▶ What you will do
Each line in the records below that has the word "combo" should be copied.

▶ Recorded information

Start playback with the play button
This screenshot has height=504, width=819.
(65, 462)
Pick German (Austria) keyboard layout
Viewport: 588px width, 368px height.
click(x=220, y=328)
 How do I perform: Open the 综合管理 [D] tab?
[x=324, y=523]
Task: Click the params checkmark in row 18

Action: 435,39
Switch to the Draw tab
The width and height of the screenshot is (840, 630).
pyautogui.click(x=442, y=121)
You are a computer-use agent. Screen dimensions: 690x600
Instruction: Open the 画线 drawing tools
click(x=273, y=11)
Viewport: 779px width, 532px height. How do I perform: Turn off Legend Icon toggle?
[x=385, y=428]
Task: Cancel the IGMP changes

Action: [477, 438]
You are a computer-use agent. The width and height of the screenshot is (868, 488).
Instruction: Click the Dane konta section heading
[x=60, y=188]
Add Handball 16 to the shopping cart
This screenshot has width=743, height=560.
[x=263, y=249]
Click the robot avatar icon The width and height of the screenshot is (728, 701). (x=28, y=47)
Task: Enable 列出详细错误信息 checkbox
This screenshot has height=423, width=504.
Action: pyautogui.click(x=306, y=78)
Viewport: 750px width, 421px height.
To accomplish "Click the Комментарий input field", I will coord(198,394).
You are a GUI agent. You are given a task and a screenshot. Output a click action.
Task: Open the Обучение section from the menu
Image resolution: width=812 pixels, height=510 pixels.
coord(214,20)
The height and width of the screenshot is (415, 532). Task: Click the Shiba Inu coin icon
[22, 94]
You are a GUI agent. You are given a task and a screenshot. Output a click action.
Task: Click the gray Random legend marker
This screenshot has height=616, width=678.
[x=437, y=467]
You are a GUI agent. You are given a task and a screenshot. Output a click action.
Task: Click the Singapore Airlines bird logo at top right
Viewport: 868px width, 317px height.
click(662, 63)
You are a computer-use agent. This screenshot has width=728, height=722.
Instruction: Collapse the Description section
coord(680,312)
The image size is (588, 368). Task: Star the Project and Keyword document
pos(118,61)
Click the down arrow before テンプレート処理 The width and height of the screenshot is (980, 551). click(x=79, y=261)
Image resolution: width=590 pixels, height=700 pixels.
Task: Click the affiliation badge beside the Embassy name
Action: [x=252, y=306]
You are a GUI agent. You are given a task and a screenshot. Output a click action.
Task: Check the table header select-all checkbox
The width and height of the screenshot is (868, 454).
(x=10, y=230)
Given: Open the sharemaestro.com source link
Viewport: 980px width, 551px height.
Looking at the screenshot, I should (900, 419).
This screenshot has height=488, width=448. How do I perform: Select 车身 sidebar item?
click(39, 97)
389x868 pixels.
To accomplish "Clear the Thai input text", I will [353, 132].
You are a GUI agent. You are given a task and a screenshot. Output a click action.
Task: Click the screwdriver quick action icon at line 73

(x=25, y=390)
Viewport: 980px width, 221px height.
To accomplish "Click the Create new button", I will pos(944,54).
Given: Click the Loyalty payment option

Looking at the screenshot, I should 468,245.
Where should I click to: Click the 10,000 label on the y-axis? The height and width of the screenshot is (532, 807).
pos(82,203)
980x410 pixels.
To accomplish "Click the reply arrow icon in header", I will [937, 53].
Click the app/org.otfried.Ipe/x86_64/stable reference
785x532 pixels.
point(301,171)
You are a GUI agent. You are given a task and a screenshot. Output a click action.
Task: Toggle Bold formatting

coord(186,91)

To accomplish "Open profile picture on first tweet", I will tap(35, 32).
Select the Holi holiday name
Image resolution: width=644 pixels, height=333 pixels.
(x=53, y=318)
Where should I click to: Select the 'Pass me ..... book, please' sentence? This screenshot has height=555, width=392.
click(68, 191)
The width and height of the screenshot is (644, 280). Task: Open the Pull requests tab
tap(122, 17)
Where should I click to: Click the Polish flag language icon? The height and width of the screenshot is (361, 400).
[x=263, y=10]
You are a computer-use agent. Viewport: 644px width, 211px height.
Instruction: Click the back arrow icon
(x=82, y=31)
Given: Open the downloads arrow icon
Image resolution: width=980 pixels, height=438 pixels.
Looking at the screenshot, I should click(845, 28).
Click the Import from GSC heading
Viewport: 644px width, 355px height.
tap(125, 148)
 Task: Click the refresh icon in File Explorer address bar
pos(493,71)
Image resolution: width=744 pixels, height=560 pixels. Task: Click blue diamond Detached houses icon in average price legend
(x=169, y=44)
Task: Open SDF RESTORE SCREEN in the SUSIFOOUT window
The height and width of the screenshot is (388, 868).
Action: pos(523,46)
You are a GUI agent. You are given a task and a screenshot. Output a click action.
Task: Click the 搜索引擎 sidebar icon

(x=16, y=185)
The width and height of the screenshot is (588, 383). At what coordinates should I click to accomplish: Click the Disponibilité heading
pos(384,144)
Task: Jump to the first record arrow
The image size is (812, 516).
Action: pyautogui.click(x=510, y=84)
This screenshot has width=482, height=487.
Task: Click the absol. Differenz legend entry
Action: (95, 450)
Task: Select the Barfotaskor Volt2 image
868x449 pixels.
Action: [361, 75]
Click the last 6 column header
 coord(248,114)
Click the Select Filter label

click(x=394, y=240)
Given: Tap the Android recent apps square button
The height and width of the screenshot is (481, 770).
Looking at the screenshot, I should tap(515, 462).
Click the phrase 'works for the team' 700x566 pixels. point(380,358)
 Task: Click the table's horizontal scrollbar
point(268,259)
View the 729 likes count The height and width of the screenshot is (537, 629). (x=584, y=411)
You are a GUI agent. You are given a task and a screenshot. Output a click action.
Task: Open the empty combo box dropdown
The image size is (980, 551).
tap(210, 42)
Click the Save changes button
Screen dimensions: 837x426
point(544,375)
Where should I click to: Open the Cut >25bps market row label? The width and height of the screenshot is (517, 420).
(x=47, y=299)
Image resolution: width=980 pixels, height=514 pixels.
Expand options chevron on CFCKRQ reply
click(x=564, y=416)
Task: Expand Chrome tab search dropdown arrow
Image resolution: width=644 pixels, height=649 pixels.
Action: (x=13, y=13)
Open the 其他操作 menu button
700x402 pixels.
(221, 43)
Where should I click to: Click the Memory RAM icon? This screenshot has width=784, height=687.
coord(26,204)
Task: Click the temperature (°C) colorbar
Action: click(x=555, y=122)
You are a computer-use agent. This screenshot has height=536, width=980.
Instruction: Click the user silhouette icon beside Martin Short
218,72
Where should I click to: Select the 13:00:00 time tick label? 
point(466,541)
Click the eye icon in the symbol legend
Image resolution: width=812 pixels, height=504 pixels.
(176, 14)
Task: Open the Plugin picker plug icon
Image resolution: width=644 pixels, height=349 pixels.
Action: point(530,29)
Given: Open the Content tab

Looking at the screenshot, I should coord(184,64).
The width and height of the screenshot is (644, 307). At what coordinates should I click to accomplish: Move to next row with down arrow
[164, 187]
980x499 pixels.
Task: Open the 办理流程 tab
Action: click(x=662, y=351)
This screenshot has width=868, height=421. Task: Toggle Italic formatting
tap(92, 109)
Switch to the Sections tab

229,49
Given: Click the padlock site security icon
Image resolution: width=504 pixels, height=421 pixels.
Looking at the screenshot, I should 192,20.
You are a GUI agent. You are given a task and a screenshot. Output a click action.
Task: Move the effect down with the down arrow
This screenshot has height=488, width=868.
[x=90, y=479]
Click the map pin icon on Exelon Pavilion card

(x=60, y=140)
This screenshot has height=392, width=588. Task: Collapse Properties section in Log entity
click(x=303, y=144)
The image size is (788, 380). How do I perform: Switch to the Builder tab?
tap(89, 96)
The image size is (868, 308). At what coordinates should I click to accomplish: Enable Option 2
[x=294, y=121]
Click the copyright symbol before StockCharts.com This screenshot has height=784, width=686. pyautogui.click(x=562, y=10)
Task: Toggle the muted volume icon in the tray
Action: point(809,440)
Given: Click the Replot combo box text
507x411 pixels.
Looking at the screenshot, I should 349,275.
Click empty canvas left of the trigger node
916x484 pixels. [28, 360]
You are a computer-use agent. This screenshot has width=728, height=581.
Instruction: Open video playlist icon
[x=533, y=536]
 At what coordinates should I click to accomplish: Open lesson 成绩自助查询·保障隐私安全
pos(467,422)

▶ Solution to this task
Task: Open the empty combo box dropdown
Given: Click the Replot combo box text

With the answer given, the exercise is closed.